Using the entries below, copy exactly each line from the line with "Task: Open the postProcess" up to and including the line with "Click the 曝光 exposure slider handle", with every picture left out.

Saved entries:
────────────────────
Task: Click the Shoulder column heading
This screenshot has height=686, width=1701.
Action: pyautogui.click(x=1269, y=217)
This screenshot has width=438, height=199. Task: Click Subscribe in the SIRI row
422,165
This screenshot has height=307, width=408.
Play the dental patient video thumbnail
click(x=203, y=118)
────────────────────
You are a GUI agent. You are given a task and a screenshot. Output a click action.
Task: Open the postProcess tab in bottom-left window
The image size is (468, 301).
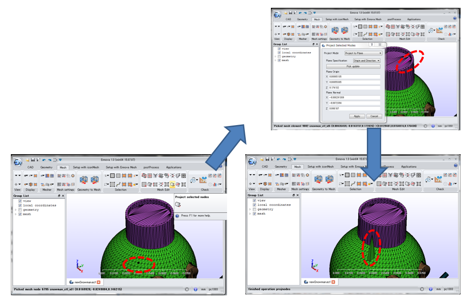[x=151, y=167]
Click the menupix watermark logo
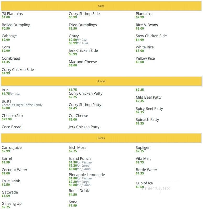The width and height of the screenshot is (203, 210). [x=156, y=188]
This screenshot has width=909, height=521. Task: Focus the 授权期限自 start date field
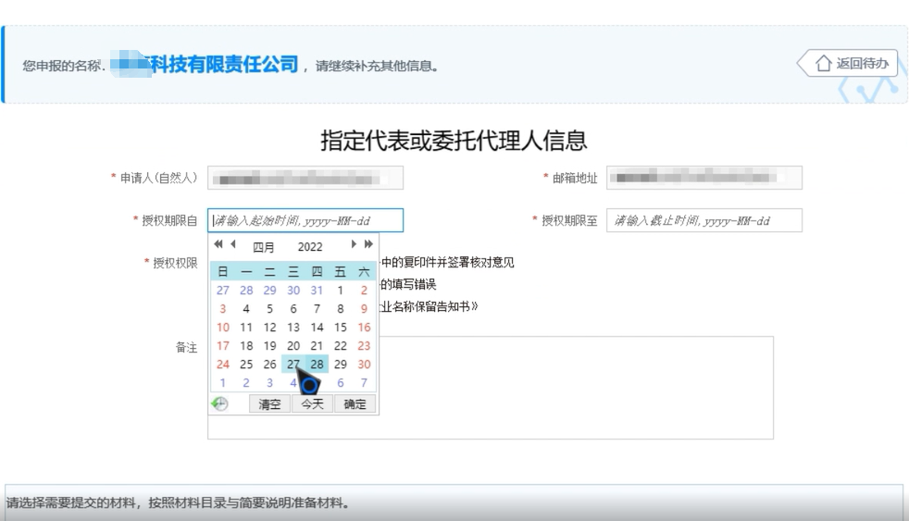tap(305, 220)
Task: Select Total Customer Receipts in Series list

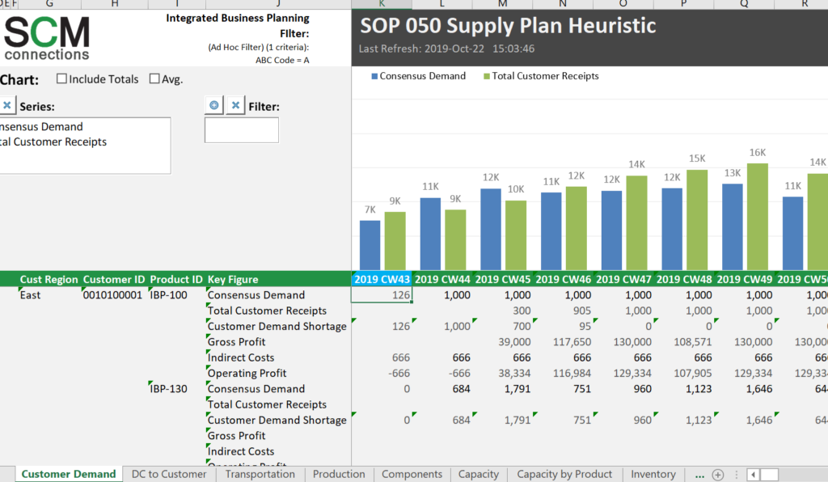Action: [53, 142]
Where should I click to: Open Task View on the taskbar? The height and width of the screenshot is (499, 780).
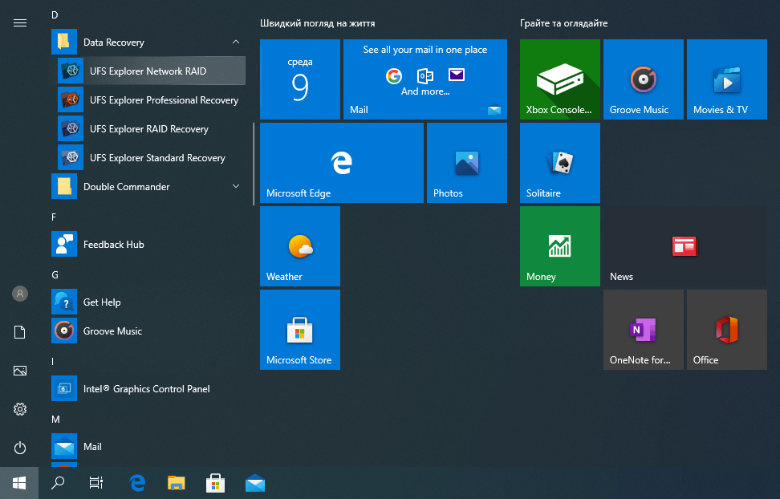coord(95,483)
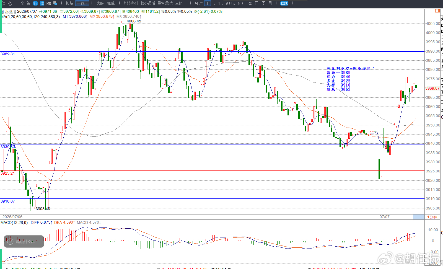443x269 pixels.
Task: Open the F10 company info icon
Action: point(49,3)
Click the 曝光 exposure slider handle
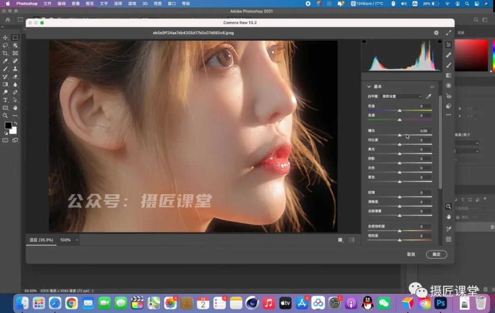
────────────────────
## RESPONSE BELOW:
Task: Open the postProcess tab in bottom-left window
The image size is (468, 301).
[x=151, y=167]
Click the menupix watermark logo
The width and height of the screenshot is (203, 210). [x=156, y=188]
This screenshot has width=909, height=521. Task: Focus the 授权期限自 start date field
tap(305, 220)
Task: Select Total Customer Receipts in Series list

Action: [53, 142]
Where should I click to: Open Task View on the taskbar? The height and width of the screenshot is (499, 780).
coord(95,483)
443x269 pixels.
Task: Open the F10 company info icon
Action: point(49,3)
Click the 曝光 exposure slider handle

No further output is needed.